Last updated Nov 29, 2025
Prediction
Chamath
politicshealth
The EU will require a digitally verifiable vaccination passport for individuals to travel freely between EU member states (timeframe implied: during the post‑COVID reopening period beginning 2021).
I think it was proposed in the EU that you would need to get a, you know, a digitally verified passport stamp that shows that you have been vaccinated in order to travel freely amongst other EU nations.View on YouTube
Explanation

The EU did introduce the EU Digital COVID Certificate (often called the Green Pass), a QR‑code‑based, digitally verifiable document used across all member states starting July 2021 to facilitate travel during reopening. It could certify that someone had been vaccinated, had a recent negative test, or had recovered from COVID‑19, and was explicitly designed to ease cross‑border movement within the EU. (en.wikipedia.org)

However, the legal framework stressed that neither vaccination nor possession of the certificate was to be a formal precondition for exercising free‑movement rights. EU Council and Parliament texts and Q&A documents repeatedly state that the EU Digital COVID Certificate is not a travel document and not a precondition for free movement, and that people must not be discriminated against for being unvaccinated; test or recovery certificates had to be accepted as alternatives. (consilium.europa.eu)

In practice, during 2021–2022 many member states did require an EU Digital COVID Certificate (or equivalent) for quarantine‑free or minimally restricted travel, so vaccinated travellers effectively used a digital vaccine passport to move freely.
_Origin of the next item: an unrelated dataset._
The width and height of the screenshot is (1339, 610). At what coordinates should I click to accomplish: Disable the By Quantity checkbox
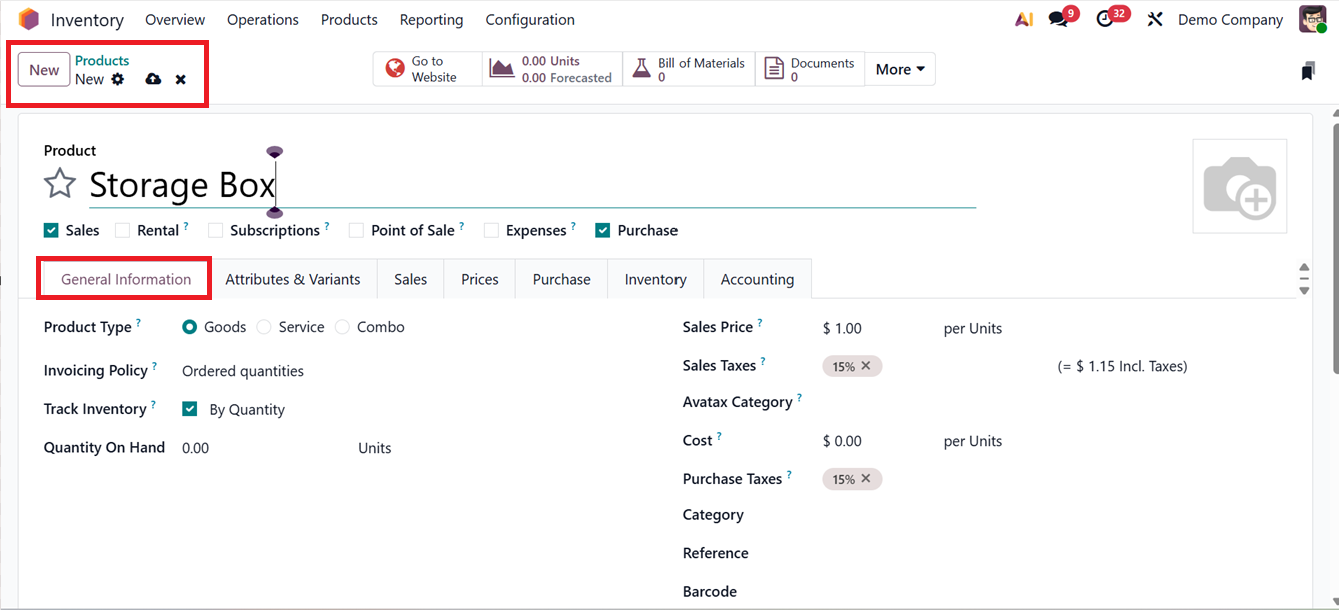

At the same time, unvaccinated travellers could often still move using test certificates, and the EU‑level rules never made vaccination alone a universal, formal requirement. (en.wikipedia.org)

Because the prediction can be read either as:

  • broadly anticipating an EU‑wide digital system (which did happen and functioned very much like a vaccine passport in practice), or
  • specifically claiming that being vaccinated would be a required condition for free movement at the EU‑law level (which did not happen), its accuracy depends heavily on interpretation. For that reason, the outcome is best classified as ambiguous rather than clearly right or wrong.